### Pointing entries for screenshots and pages

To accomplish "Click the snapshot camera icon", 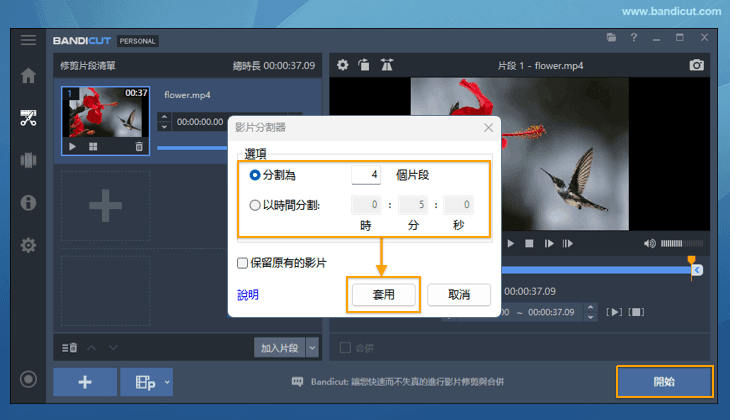I will [x=697, y=65].
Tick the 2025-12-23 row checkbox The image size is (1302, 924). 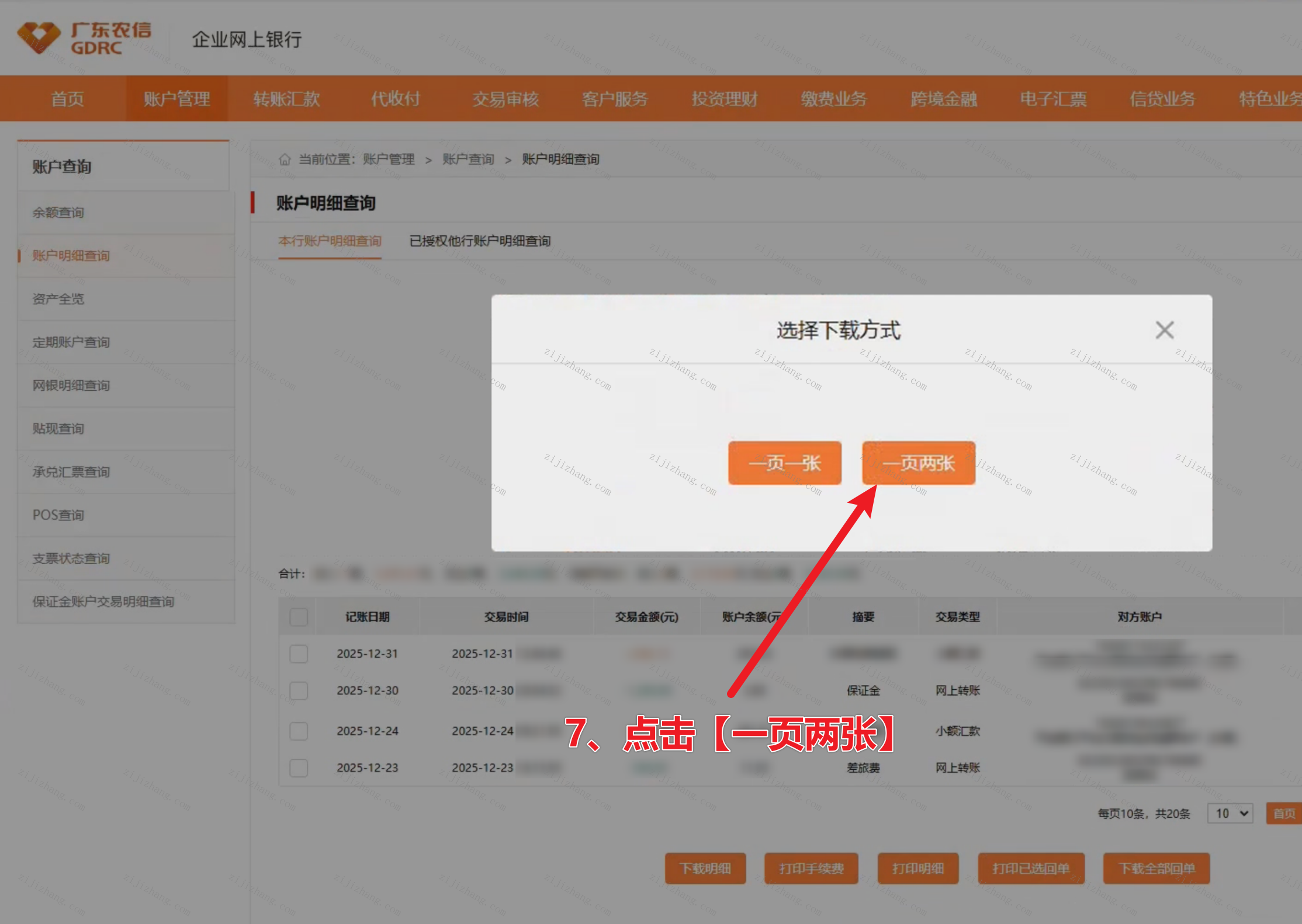(299, 767)
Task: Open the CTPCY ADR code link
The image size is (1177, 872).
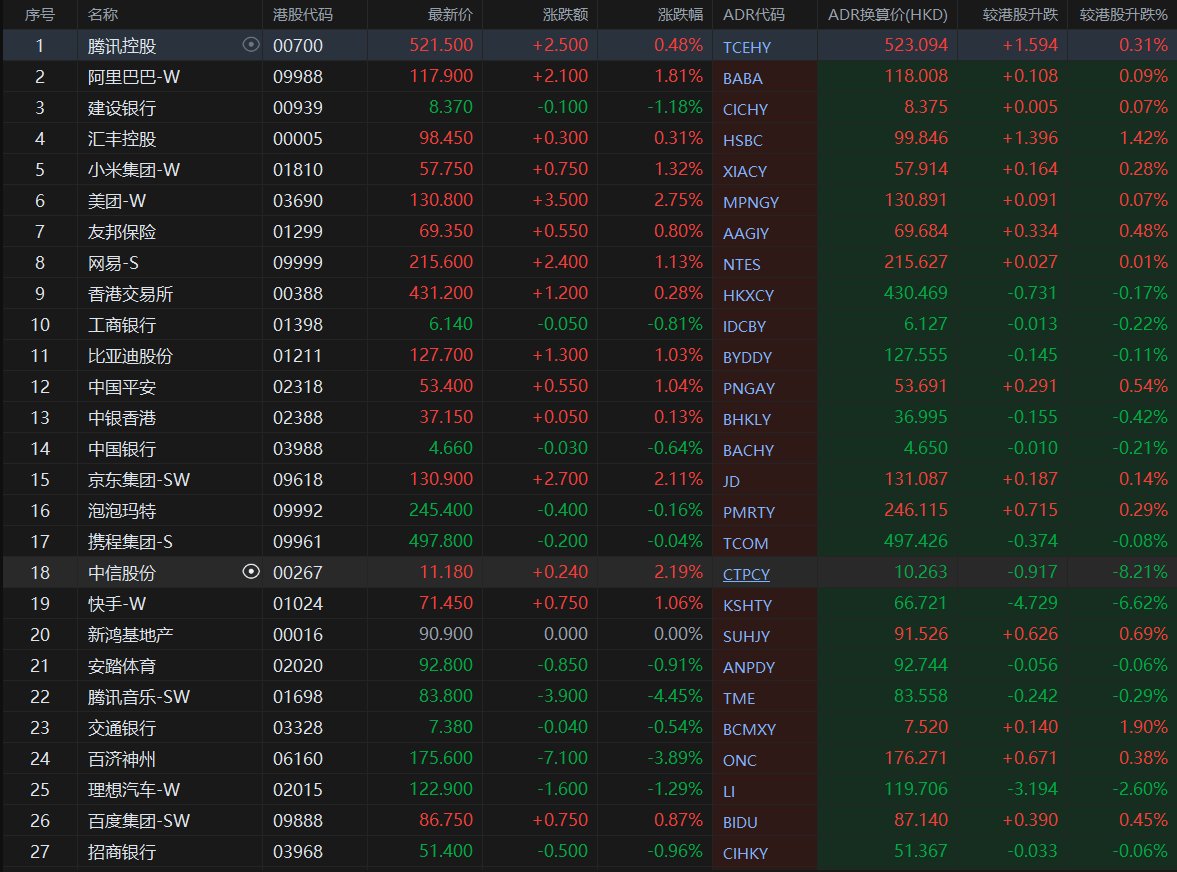Action: point(746,574)
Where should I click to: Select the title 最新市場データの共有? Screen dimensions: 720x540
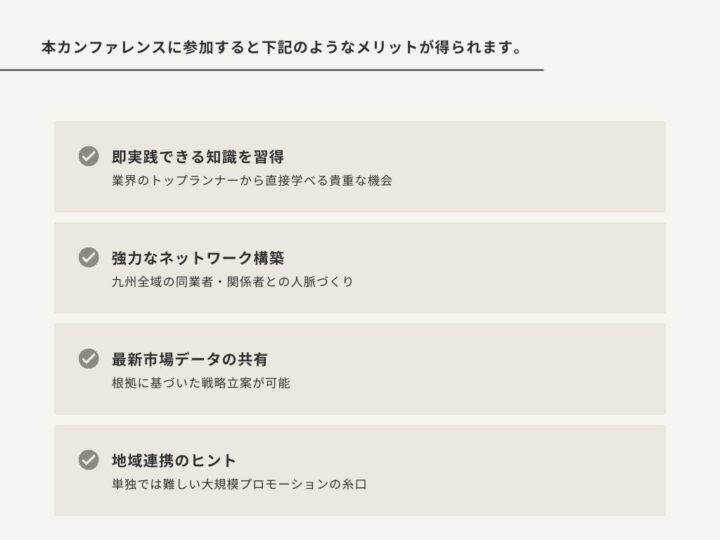point(190,358)
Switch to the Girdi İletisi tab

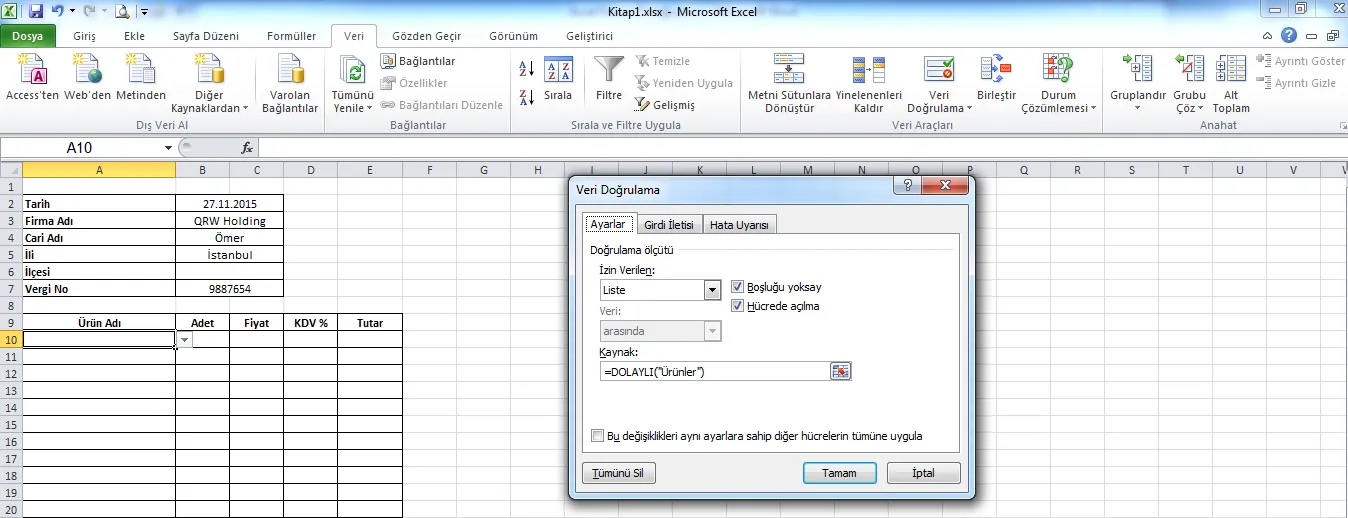click(x=668, y=225)
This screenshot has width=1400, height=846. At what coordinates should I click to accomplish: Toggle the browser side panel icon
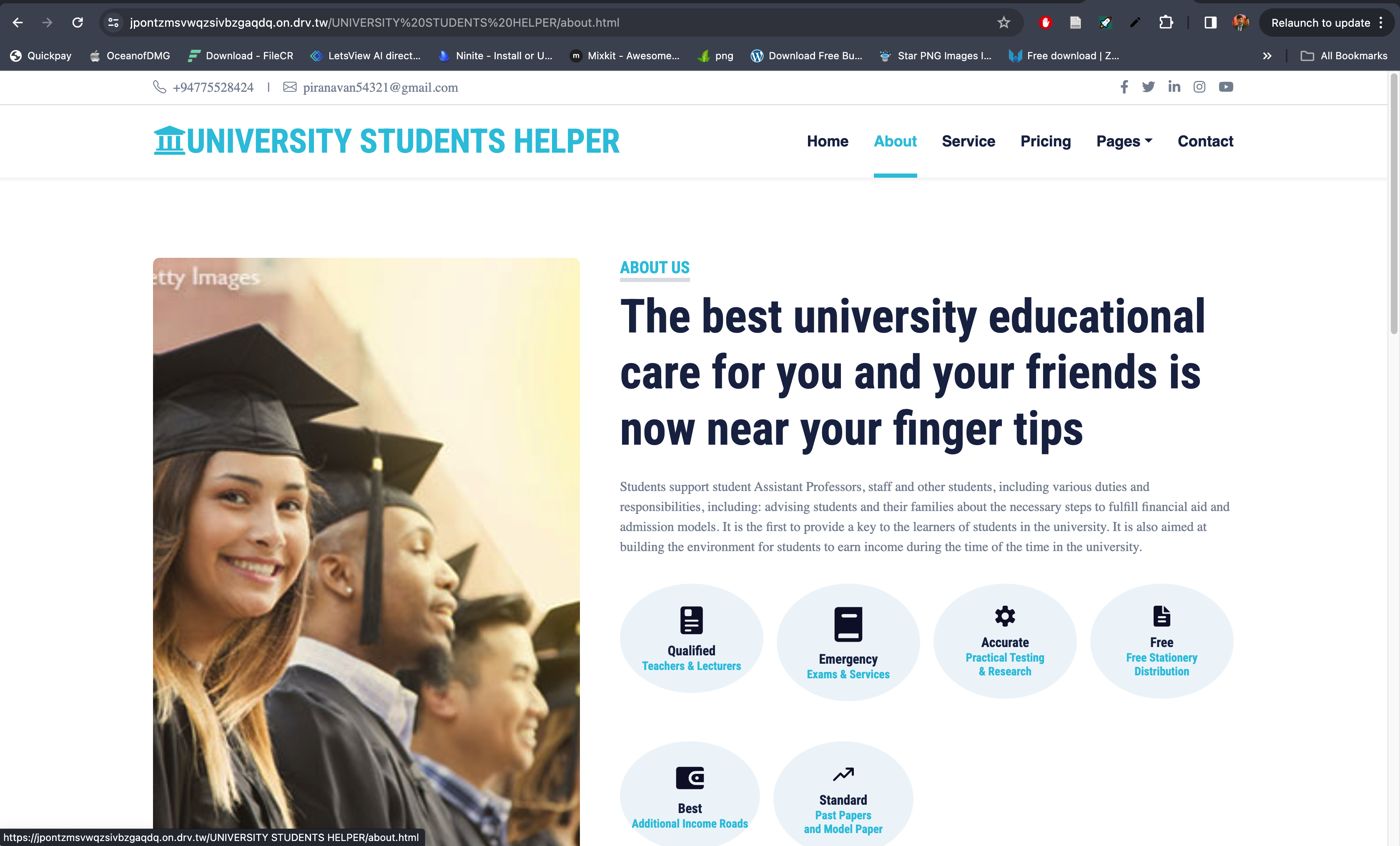(x=1209, y=23)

### Exercise aim
Rewrite the entries from the line with "Task: Open the CTPCY ADR code link" through the end of the entries, including each line's request, and shift every coordinate in the answers by adding 109 to it. Leave the image sizes and other numbers in the requests unchanged, and omit the pictures.

### Solved problem
Task: Open the CTPCY ADR code link
The image size is (1177, 872).
Action: point(855,683)
Where should I click to: Select the title 最新市場データの共有? Screen dimensions: 720x540
point(299,467)
Switch to the Girdi İletisi tab

click(x=777, y=334)
This screenshot has width=1400, height=846. At what coordinates should I click to accomplish: Toggle the browser side panel icon
(x=1318, y=132)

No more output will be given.